■ **DOCUMENT SECTION**:
* * * * *

TORONTO, Sept. 18 (UPI) -- Actress Julianne Nicholson says an excellent script is usually what entices her to sign up for a film, television or stage project.
"I mostly follow the writing and it is often a gut response when I read something," the 44-year-old Massachusetts native told United Press International in a phone interview this week.
"It's not a matter of: 'Is she a good person? Would I like her?' But more if I like that character and if she's been fleshed out. I have a manager whom I've worked with for many, many years, whom I trust. Pretty much 100 percent of the time, we respond to the material or not. So, it's great to have that sounding board and shared taste and wanting to do good work and work that we're proud of and work that we feel happy to be putting into the universe."
Best known for her work on the TV shows The Red Road, Masters of Sex and Boardwalk Empire, Nicholson is currently earning rave reviews for her performance in the big-screen drama Black Mass, which is already generating Oscar buzz after a triumphant screening at the Toronto International Film Festival.
Helmed by Crazy Heart director Scott Cooper, the movie focuses on Boston gangster James "Whitey" Bulger's evolution in the 1970s and '80s from capricious, cold-blooded criminal to kingpin, thanks to his collaboration with the FBI, particularly Agent John Connolly. While the government has always claimed Bulger worked for years as its criminal informant, Bulger maintains to this day he was promised immunity by corrupt local, state and federal authorities whom he says he paid well to ignore his crimes.

* * * * *

■ **DATASET EXTRACT**:
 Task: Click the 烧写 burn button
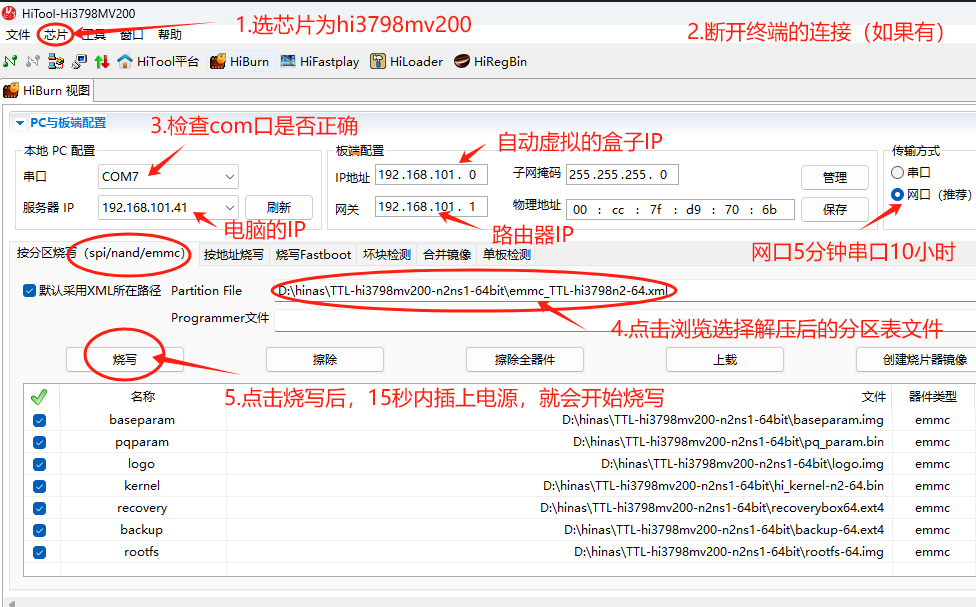[x=125, y=359]
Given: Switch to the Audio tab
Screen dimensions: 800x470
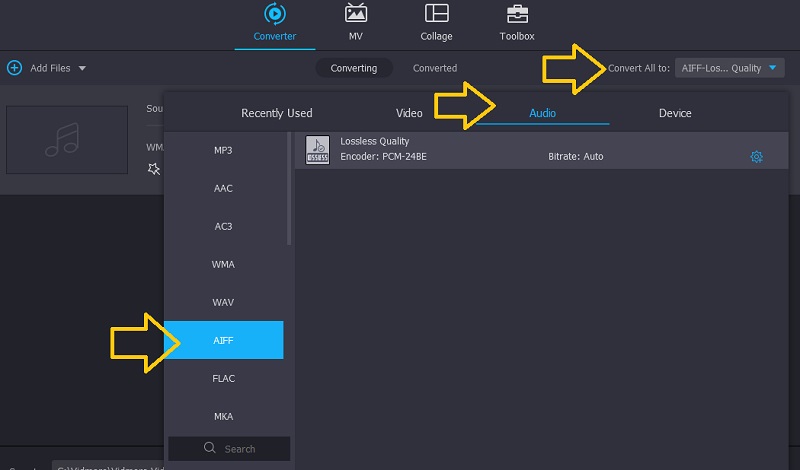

* * * * *

■ **OBJECTIVES**:
1. Reproduce the Julianne Nicholson article word for word, beginning at the words "Best known for" and stopping after "International Film Festival.".
2. Pick up the Julianne Nicholson article after its final sentence and carry it forward.
The listing comes from a separate source and is unrelated to the article about Julianne Nicholson.

■ **RESULTS FOR THE EXERCISE**:
1.
Best known for her work on the TV shows The Red Road, Masters of Sex and Boardwalk Empire, Nicholson is currently earning rave reviews for her performance in the big-screen drama Black Mass, which is already generating Oscar buzz after a triumphant screening at the Toronto International Film Festival.

2.
In the cinematic crime-drama, Johnny Depp's Bulger is seen agreeing to a partnership with Connolly by which Bulger will be left alone to conduct his business, as long as he doesn't kill anyone and continuously provides information useful in bringing down the Italian mob. Joel Edgerton plays Connolly and Nicholson portrays Marianne, Connolly's wife and the witness to how the lawman's ambition leads him down a rabbit hole of double-dealing until he is eventually arrested, along with Bulger's minions as Bulger takes off for more than a decade. Caught in 2011 and tried two years later, Bulger is currently in prison serving two life sentences while his lawyers work on his appeal. He is 86.
"This story, this script, knowing who was attached – both Scott Cooper to direct and Johnny in the title role and Joel to play John Connolly -- it seemed like a good jumping-off place for a great movie," noted Nicholson.
Also appealing to the actress about Black Mass was the chance to play one of the film's few female characters, its moral compass and the only woman who can hold her own with the dangerous men around her.
"I want to portray women with voices and strong senses of themselves and who can determine their own destiny and, so, it was very exciting to me to [not just] be one of only a few females in the movie, but one who has her own voice and strength and power," she explained, mentioning it was fascinating to play a character whose circumstances change drastically as her increasingly distant husband spends more time entertaining criminals than locking them up.
"It's exciting to get to play an arc, to sort of revisit the same person over the course of time. Marianne and John start off very much in love and optimistic and fighting the good fight and she watches her husband change and ultimately leave her within the marriage before she says, 'Enough is enough.'"
One of the most memorable, albeit heart-stopping, moments of the film is a confrontation between dinner guest Bulger and Marianne, who has hidden out in her bedroom, having told her husband she doesn't want to break bread with Bulger and his associates. The vicious Bulger storms upstairs, tells Marianne he doesn't believe her excuse that she is sick, then threatens her.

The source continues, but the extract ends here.